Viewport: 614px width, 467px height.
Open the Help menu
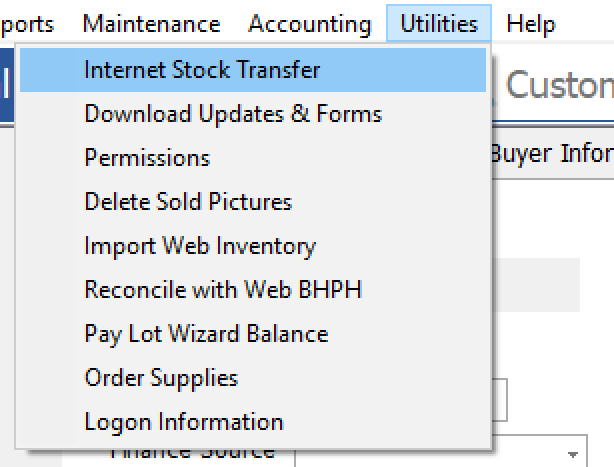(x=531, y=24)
+--
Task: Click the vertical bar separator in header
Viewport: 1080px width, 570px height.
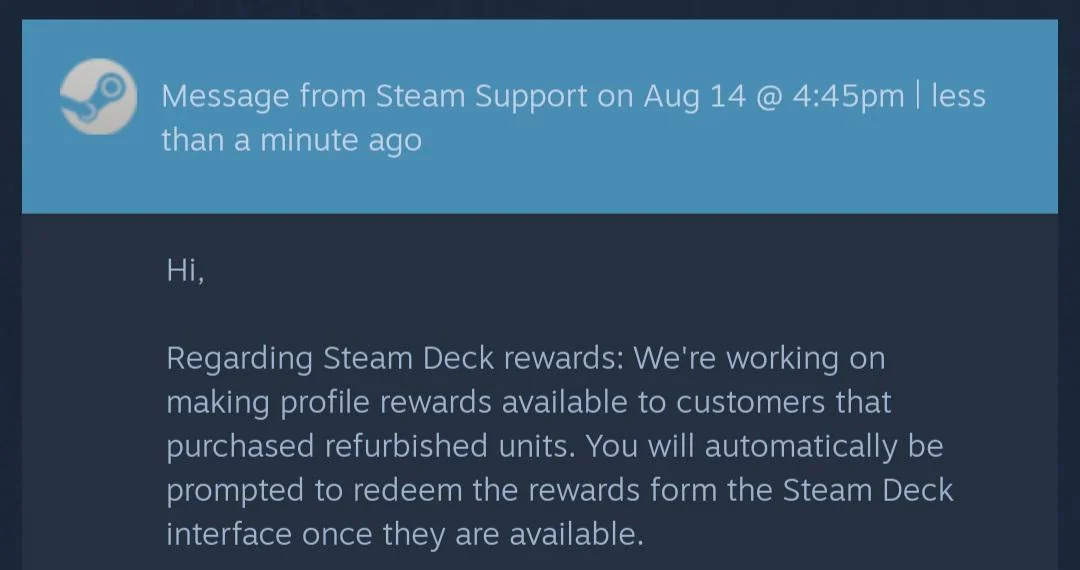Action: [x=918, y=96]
+--
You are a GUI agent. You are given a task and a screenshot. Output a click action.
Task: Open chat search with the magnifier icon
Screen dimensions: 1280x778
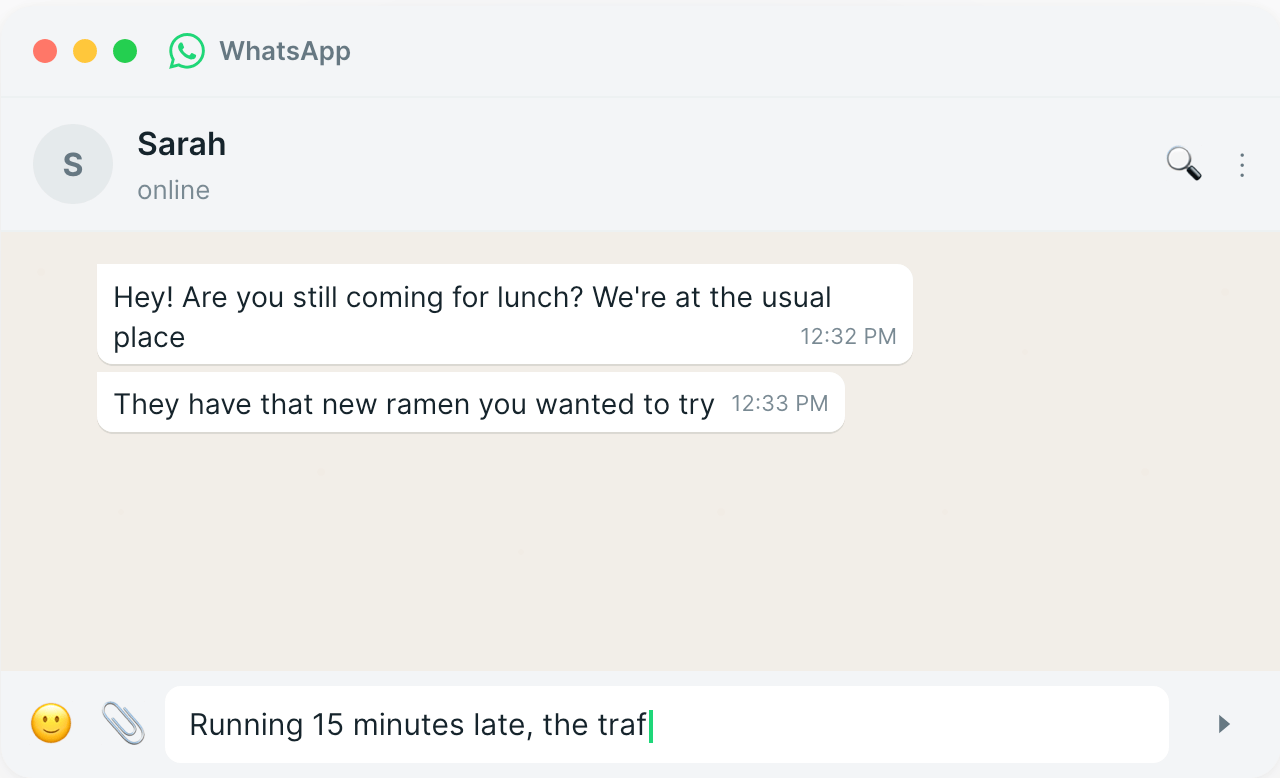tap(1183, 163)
+--
Set exercise: Quote the lines starting at the one containing "You are a GUI" and ending at the one containing "tap(1183, 163)", both included, word for word, leaving out the pictures.

Exercise solution:
You are a GUI agent. You are given a task and a screenshot. Output a click action.
Task: Open chat search with the magnifier icon
Screen dimensions: 1280x778
tap(1183, 163)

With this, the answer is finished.